■ SOURCE MATERIAL
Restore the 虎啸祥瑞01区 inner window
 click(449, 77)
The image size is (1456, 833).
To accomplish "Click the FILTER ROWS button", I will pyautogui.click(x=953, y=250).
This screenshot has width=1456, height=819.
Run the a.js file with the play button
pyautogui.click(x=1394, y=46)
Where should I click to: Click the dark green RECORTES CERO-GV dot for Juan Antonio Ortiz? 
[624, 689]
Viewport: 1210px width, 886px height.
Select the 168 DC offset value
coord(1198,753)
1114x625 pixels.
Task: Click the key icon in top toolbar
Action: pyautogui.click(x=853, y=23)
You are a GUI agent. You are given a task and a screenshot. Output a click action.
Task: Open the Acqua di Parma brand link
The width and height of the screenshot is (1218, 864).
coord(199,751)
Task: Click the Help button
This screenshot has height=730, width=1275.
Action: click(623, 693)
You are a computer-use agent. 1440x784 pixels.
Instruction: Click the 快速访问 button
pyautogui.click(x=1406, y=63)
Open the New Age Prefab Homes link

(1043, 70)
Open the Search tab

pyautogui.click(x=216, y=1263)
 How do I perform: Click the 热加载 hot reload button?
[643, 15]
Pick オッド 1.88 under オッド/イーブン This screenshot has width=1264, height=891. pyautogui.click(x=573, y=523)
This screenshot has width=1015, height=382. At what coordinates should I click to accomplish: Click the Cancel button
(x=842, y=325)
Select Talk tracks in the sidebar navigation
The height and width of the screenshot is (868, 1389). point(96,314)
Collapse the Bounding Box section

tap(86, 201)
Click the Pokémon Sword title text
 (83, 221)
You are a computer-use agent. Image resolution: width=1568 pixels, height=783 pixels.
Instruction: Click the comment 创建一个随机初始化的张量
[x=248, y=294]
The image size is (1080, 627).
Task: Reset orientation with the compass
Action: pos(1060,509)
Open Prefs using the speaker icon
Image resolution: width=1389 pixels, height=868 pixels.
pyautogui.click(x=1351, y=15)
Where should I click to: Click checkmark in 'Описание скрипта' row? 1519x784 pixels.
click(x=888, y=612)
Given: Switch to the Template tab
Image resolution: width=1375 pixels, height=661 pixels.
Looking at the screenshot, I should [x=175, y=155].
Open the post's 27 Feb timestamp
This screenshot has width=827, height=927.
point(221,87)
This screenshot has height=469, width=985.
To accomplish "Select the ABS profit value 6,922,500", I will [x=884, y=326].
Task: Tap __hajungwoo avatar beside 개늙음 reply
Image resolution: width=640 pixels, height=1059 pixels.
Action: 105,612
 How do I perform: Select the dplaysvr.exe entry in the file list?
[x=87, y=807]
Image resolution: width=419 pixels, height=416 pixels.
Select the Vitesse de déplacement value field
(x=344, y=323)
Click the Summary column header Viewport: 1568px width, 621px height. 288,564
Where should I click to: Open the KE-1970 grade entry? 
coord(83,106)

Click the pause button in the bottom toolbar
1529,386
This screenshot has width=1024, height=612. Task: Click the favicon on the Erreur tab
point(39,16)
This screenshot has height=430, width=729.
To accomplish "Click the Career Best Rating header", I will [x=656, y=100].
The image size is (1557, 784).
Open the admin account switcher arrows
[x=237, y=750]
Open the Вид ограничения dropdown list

■ WHAT IS BEING ASKED
Reproduce all the rows above, replacing each "Viewport" with "Display" and leaving everything else unchanged.

■ OUTPUT FOR THIS TASK
Restore the 虎啸祥瑞01区 inner window
 click(449, 77)
The image size is (1456, 833).
To accomplish "Click the FILTER ROWS button", I will pyautogui.click(x=953, y=250).
This screenshot has width=1456, height=819.
Run the a.js file with the play button
pyautogui.click(x=1394, y=46)
Where should I click to: Click the dark green RECORTES CERO-GV dot for Juan Antonio Ortiz? 
[624, 689]
Display: 1210px width, 886px height.
Select the 168 DC offset value
coord(1198,753)
1114x625 pixels.
Task: Click the key icon in top toolbar
Action: pyautogui.click(x=853, y=23)
You are a GUI agent. You are given a task and a screenshot. Output a click action.
Task: Open the Acqua di Parma brand link
The width and height of the screenshot is (1218, 864).
coord(199,751)
Task: Click the Help button
This screenshot has height=730, width=1275.
Action: click(623, 693)
You are a computer-use agent. 1440x784 pixels.
Instruction: Click the 快速访问 button
pyautogui.click(x=1406, y=63)
Open the New Age Prefab Homes link

(1043, 70)
Open the Search tab

pyautogui.click(x=216, y=1263)
 How do I perform: Click the 热加载 hot reload button?
[643, 15]
Pick オッド 1.88 under オッド/イーブン This screenshot has width=1264, height=891. pyautogui.click(x=573, y=523)
This screenshot has width=1015, height=382. At what coordinates should I click to accomplish: Click the Cancel button
(x=842, y=325)
Select Talk tracks in the sidebar navigation
The height and width of the screenshot is (868, 1389). point(96,314)
Collapse the Bounding Box section

tap(86, 201)
Click the Pokémon Sword title text
 (83, 221)
You are a computer-use agent. Image resolution: width=1568 pixels, height=783 pixels.
Instruction: Click the comment 创建一个随机初始化的张量
[x=248, y=294]
The image size is (1080, 627).
Task: Reset orientation with the compass
Action: pos(1060,509)
Open Prefs using the speaker icon
Image resolution: width=1389 pixels, height=868 pixels.
pyautogui.click(x=1351, y=15)
Where should I click to: Click checkmark in 'Описание скрипта' row? 1519x784 pixels.
click(x=888, y=612)
Given: Switch to the Template tab
Image resolution: width=1375 pixels, height=661 pixels.
Looking at the screenshot, I should [x=175, y=155].
Open the post's 27 Feb timestamp
This screenshot has width=827, height=927.
point(221,87)
This screenshot has height=469, width=985.
To accomplish "Select the ABS profit value 6,922,500", I will [x=884, y=326].
Task: Tap __hajungwoo avatar beside 개늙음 reply
Image resolution: width=640 pixels, height=1059 pixels.
Action: 105,612
 How do I perform: Select the dplaysvr.exe entry in the file list?
[x=87, y=807]
Image resolution: width=419 pixels, height=416 pixels.
Select the Vitesse de déplacement value field
(x=344, y=323)
Click the Summary column header Display: 1568px width, 621px height. 288,564
Where should I click to: Open the KE-1970 grade entry? 
coord(83,106)

Click the pause button in the bottom toolbar
1529,386
This screenshot has width=1024, height=612. Task: Click the favicon on the Erreur tab
point(39,16)
This screenshot has height=430, width=729.
To accomplish "Click the Career Best Rating header", I will [x=656, y=100].
The image size is (1557, 784).
Open the admin account switcher arrows
[x=237, y=750]
Open the Вид ограничения dropdown list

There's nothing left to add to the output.